Exercise aim - Set down, character for character, everything in the records below from the line holding "Sunnyvale (997, 1700)" down to the line holding "Fremont (992, 1020)", and no other line.

Task input -
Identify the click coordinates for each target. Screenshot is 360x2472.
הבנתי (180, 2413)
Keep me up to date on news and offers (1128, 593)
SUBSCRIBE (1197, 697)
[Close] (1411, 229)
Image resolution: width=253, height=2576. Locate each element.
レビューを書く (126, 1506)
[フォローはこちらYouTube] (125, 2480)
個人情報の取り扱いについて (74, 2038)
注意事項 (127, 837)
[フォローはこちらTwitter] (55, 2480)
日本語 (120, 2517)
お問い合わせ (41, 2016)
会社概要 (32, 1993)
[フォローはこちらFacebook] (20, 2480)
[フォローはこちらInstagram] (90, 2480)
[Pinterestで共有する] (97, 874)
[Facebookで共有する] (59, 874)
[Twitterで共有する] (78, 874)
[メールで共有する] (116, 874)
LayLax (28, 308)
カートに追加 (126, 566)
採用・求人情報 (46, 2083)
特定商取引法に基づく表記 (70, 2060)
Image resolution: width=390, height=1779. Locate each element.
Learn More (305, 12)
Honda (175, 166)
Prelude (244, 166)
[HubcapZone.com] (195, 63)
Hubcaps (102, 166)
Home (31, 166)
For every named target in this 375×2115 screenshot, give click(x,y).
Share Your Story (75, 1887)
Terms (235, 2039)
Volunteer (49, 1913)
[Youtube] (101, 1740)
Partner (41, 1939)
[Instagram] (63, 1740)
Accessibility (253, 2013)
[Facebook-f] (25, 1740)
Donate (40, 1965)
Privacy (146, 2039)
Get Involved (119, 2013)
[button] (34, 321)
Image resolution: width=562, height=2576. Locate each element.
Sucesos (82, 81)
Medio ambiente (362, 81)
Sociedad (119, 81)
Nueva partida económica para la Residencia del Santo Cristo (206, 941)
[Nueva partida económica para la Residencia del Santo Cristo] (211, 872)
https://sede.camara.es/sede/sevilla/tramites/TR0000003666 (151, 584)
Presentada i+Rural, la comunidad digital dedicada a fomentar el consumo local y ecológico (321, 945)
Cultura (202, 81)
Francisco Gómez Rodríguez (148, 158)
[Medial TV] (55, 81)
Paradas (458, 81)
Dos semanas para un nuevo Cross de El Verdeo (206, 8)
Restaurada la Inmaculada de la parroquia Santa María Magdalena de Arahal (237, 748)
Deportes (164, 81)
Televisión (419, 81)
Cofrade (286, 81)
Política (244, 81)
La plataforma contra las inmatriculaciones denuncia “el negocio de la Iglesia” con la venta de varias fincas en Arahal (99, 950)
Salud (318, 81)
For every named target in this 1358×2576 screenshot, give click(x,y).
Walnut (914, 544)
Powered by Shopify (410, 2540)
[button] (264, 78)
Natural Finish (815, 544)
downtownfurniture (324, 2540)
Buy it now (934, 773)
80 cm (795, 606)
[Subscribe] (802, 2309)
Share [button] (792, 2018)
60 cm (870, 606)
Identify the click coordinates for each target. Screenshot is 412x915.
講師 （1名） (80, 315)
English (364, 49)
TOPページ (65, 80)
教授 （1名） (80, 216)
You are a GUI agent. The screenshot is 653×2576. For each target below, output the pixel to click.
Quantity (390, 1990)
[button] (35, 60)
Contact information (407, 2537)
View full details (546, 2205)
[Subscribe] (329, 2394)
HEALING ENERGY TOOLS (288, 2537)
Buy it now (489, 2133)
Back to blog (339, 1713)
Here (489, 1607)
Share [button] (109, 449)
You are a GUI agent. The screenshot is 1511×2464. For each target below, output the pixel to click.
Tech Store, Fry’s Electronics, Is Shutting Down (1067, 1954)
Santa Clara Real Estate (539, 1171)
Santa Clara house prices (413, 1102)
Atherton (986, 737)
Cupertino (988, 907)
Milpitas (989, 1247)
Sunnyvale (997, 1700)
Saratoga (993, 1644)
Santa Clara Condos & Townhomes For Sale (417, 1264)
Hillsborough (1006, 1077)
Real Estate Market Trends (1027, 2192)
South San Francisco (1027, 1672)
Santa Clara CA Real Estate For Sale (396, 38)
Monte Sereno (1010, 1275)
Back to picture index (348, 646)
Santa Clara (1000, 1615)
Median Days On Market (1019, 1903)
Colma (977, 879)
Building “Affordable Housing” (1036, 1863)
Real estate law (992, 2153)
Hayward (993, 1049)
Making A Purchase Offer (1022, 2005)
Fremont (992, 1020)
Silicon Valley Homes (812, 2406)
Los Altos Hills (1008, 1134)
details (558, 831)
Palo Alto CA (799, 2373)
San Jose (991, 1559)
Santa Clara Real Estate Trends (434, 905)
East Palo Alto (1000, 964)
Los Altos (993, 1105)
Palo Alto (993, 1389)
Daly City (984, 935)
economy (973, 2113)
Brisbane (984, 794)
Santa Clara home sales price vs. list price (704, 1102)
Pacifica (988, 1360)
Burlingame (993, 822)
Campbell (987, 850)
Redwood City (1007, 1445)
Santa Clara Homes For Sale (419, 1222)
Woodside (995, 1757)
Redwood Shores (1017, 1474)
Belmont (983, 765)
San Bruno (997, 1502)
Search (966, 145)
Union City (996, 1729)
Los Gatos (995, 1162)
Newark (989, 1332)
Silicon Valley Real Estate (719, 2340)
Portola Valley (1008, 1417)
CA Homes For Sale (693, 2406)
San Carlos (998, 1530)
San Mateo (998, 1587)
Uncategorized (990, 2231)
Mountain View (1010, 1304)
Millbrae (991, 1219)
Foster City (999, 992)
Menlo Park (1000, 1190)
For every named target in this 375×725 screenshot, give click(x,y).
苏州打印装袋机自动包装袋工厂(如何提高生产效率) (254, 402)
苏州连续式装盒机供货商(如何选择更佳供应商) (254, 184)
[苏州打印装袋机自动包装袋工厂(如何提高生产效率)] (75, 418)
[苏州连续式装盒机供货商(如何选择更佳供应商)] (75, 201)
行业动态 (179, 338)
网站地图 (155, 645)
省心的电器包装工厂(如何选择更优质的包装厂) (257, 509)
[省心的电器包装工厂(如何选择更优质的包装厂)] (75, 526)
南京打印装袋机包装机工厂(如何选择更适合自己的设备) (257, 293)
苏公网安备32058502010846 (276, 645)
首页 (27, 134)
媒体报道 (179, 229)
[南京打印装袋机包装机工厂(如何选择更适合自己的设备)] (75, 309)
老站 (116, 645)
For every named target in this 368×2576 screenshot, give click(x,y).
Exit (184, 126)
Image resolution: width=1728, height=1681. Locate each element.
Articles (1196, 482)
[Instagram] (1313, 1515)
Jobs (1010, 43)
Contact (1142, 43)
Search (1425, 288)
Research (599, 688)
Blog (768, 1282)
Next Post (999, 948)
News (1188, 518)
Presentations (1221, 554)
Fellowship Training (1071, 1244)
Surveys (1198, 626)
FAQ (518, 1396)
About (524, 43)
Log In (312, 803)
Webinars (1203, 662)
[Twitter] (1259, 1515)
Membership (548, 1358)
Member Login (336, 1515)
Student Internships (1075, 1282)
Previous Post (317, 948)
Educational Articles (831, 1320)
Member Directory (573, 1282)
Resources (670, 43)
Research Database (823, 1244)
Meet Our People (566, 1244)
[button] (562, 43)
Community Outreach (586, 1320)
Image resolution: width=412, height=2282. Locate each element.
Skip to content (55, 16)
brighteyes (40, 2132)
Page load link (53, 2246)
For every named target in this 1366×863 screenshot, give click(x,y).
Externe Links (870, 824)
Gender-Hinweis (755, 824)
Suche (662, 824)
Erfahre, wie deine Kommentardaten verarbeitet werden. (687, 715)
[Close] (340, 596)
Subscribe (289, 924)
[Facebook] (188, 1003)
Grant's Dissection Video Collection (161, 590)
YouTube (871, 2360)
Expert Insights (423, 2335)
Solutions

Output for this task -
Sunnyvale (997, 1700)
Saratoga (993, 1644)
Santa Clara Condos & Townhomes For Sale (417, 1264)
Hillsborough (1006, 1077)
Real Estate Market Trends (1027, 2192)
South San Francisco (1027, 1672)
Santa Clara CA Real Estate For Sale (396, 38)
Monte Sereno (1010, 1275)
Back to picture index (348, 646)
Santa Clara (1000, 1615)
Median Days On Market (1019, 1903)
Colma (977, 879)
Building “Affordable Housing” (1036, 1863)
Real estate law (992, 2153)
Hayward (993, 1049)
Making A Purchase Offer (1022, 2005)
Fremont (992, 1020)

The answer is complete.